● Your assignment
Return every entry exactly.
Extracted data below:
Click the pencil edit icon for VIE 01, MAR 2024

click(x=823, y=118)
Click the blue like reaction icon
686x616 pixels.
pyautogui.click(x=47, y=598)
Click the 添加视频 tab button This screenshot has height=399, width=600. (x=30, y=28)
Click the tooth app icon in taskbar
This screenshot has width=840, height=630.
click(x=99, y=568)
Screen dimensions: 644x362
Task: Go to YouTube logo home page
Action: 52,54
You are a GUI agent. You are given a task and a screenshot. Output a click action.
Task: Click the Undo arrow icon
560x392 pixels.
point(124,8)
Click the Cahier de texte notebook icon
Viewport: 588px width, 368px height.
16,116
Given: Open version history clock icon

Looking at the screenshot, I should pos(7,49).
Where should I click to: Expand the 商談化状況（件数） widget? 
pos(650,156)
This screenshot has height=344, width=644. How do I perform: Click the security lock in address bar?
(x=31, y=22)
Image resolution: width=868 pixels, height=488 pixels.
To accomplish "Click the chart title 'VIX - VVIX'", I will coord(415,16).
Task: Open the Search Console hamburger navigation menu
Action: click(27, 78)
End of Extracted data.
● Result
Click the pencil edit icon for VIE 01, MAR 2024

click(x=823, y=118)
Click the blue like reaction icon
686x616 pixels.
pyautogui.click(x=47, y=598)
Click the 添加视频 tab button This screenshot has height=399, width=600. (x=30, y=28)
Click the tooth app icon in taskbar
This screenshot has width=840, height=630.
click(x=99, y=568)
Screen dimensions: 644x362
Task: Go to YouTube logo home page
Action: 52,54
You are a GUI agent. You are given a task and a screenshot. Output a click action.
Task: Click the Undo arrow icon
560x392 pixels.
point(124,8)
Click the Cahier de texte notebook icon
Viewport: 588px width, 368px height.
16,116
Given: Open version history clock icon

Looking at the screenshot, I should pos(7,49).
Where should I click to: Expand the 商談化状況（件数） widget? 
pos(650,156)
This screenshot has height=344, width=644. How do I perform: Click the security lock in address bar?
(x=31, y=22)
Image resolution: width=868 pixels, height=488 pixels.
To accomplish "Click the chart title 'VIX - VVIX'", I will coord(415,16).
Task: Open the Search Console hamburger navigation menu
Action: click(27, 78)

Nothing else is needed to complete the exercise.